(Entries on finding words and elements)
···

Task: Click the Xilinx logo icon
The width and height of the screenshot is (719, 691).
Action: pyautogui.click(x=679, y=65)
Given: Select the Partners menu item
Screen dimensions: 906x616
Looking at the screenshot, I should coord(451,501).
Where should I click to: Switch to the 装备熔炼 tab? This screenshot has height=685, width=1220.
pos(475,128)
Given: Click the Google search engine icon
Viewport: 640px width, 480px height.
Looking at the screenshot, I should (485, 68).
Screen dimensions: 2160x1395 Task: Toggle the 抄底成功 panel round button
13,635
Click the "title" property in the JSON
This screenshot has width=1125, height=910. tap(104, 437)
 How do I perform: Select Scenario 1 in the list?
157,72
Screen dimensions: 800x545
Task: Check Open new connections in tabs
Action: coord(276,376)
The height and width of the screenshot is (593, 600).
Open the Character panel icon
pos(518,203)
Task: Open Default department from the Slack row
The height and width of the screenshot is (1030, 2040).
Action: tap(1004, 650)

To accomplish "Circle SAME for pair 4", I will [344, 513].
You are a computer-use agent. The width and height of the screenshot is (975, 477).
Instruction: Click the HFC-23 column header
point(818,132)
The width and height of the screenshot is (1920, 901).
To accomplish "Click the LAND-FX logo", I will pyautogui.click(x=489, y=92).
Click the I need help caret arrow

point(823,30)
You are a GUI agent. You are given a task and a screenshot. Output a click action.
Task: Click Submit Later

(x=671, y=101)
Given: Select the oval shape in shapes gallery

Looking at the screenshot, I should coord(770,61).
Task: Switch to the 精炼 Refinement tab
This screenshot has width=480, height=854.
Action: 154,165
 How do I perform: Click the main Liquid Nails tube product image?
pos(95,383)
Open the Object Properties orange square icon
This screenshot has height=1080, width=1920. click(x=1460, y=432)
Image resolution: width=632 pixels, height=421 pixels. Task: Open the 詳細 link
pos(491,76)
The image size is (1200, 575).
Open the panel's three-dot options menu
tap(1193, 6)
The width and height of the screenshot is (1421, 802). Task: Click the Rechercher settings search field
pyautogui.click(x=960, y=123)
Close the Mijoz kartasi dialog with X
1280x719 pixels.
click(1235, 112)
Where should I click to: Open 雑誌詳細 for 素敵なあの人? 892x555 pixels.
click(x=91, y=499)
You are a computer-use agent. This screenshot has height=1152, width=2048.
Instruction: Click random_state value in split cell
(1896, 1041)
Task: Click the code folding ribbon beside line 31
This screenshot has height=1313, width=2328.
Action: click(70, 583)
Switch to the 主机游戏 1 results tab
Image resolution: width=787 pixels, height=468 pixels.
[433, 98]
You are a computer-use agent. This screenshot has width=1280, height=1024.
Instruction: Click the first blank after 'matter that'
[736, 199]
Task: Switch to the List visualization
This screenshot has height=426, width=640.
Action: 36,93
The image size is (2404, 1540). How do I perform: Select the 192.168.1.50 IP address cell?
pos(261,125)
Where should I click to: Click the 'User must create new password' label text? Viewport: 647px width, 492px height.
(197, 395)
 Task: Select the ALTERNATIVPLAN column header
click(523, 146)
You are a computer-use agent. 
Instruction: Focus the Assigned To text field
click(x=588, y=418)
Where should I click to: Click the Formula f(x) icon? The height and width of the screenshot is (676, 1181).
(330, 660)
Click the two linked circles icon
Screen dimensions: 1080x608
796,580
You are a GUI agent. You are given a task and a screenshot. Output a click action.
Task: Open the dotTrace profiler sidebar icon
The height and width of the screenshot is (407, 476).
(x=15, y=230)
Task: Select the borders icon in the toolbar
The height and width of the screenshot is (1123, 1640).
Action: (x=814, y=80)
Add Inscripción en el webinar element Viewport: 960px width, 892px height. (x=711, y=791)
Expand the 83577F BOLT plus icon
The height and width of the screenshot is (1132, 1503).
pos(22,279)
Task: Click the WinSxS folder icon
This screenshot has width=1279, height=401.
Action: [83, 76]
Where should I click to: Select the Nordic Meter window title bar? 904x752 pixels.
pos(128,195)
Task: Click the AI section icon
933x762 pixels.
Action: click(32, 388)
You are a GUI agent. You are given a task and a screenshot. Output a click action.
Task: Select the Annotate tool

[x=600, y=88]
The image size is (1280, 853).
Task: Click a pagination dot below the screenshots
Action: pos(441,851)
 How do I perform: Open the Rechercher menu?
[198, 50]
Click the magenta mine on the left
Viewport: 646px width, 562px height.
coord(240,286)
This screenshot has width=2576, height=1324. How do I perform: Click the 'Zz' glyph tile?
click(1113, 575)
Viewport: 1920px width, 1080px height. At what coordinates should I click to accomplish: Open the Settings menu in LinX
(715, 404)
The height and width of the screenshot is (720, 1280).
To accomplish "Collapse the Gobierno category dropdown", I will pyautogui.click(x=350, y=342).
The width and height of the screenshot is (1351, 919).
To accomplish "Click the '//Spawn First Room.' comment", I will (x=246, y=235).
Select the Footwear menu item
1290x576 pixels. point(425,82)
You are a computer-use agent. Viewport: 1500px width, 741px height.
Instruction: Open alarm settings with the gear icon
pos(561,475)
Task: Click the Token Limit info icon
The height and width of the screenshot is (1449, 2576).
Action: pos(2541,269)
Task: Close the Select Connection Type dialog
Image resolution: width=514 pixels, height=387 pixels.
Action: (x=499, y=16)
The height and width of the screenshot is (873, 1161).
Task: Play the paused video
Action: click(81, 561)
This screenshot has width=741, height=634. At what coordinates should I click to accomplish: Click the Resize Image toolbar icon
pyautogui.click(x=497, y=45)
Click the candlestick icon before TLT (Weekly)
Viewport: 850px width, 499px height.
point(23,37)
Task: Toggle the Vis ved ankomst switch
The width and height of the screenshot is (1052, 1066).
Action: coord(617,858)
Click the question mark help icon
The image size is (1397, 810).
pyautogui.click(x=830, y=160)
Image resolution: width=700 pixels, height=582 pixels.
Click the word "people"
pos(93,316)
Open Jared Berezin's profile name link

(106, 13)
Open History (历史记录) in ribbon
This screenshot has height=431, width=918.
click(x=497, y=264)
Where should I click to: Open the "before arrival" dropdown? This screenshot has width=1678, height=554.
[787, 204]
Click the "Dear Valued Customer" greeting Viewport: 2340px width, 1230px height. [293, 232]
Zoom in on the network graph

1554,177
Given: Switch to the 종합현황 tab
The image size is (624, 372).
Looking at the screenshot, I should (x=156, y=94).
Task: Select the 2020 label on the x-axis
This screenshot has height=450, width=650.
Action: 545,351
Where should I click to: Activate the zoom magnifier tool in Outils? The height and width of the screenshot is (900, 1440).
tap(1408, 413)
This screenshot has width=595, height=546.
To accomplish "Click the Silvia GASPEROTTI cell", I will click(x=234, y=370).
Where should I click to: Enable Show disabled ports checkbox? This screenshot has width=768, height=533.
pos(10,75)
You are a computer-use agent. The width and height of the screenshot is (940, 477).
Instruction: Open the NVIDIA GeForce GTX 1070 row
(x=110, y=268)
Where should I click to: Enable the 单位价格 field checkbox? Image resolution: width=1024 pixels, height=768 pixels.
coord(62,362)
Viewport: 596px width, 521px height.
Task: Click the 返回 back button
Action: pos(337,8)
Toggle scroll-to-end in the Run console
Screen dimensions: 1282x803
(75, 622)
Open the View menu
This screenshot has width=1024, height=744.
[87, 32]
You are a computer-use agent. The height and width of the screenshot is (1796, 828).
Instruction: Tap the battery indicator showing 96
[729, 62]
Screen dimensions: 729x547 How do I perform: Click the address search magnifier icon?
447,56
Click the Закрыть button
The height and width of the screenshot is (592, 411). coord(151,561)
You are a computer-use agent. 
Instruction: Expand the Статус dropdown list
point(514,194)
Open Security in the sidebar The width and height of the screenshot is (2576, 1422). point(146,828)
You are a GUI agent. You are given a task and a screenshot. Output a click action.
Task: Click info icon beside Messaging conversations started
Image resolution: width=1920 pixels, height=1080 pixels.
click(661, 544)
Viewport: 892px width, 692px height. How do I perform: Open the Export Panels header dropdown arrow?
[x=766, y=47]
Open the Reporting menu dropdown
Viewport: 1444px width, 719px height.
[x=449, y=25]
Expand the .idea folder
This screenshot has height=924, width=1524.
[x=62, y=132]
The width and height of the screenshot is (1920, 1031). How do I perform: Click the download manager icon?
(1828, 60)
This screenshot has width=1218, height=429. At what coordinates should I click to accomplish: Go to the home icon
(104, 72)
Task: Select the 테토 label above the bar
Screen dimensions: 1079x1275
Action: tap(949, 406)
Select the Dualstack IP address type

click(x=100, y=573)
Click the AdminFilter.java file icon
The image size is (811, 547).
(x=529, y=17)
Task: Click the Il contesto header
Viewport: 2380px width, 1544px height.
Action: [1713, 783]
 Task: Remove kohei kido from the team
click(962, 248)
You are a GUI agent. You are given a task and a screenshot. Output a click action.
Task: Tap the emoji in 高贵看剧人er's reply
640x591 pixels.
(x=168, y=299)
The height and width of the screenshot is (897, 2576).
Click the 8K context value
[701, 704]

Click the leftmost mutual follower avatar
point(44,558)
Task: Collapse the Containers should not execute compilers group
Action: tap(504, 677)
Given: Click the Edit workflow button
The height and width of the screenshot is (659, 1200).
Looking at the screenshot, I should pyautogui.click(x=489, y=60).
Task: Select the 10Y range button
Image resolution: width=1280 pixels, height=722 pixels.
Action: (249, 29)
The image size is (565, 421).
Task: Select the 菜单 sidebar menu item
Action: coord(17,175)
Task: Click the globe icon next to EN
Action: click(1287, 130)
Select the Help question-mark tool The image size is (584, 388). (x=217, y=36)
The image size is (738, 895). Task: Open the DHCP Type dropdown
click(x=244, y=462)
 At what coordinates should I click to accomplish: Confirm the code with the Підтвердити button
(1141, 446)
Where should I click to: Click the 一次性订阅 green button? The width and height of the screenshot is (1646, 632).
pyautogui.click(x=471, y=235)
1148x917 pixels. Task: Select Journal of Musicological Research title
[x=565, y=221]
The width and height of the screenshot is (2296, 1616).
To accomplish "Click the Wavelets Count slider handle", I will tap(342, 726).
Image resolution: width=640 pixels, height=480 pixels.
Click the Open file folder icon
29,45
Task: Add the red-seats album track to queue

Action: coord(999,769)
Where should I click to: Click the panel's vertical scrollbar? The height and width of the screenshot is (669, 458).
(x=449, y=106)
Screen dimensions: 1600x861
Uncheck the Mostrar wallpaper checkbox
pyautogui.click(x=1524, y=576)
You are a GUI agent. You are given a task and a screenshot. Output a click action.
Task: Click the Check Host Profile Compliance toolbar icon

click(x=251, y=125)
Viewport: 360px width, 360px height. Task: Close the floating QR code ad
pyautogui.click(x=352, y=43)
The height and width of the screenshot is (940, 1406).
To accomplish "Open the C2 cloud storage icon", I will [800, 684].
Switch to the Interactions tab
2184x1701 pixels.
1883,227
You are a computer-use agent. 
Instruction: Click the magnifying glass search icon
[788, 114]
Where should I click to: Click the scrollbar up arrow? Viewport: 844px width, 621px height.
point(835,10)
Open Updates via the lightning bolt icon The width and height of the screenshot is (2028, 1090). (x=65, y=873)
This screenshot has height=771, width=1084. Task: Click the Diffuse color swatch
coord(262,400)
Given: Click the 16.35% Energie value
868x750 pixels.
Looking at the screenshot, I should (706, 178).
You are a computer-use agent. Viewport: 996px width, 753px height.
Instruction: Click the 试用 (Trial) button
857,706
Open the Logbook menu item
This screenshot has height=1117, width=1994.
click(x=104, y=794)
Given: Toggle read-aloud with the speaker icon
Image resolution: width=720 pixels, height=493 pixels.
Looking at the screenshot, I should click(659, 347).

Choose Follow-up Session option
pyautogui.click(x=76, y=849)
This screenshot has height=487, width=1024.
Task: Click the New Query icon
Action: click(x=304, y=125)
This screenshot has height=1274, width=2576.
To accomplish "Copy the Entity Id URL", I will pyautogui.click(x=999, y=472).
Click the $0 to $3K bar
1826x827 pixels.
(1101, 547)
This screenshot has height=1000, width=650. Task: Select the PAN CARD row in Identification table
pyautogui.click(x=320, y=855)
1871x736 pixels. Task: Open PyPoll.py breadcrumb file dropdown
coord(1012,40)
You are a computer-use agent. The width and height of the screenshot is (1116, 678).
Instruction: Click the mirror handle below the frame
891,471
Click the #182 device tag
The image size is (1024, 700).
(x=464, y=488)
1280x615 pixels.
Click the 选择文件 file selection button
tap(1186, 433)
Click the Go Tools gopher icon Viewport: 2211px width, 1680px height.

···

To be done: Rewrite the records starting with the line with "The width and height of the screenshot is (1920, 901)." and going on through the line with "point(823,30)", keeping every line, requests included. In the answers only, multiply each click coordinate by 1.35 and round it to a whole number, with halves rounded up.

Answer to the task:
The width and height of the screenshot is (1920, 901).
To accomplish "Click the LAND-FX logo", I will pyautogui.click(x=660, y=124).
Click the I need help caret arrow

point(1111,41)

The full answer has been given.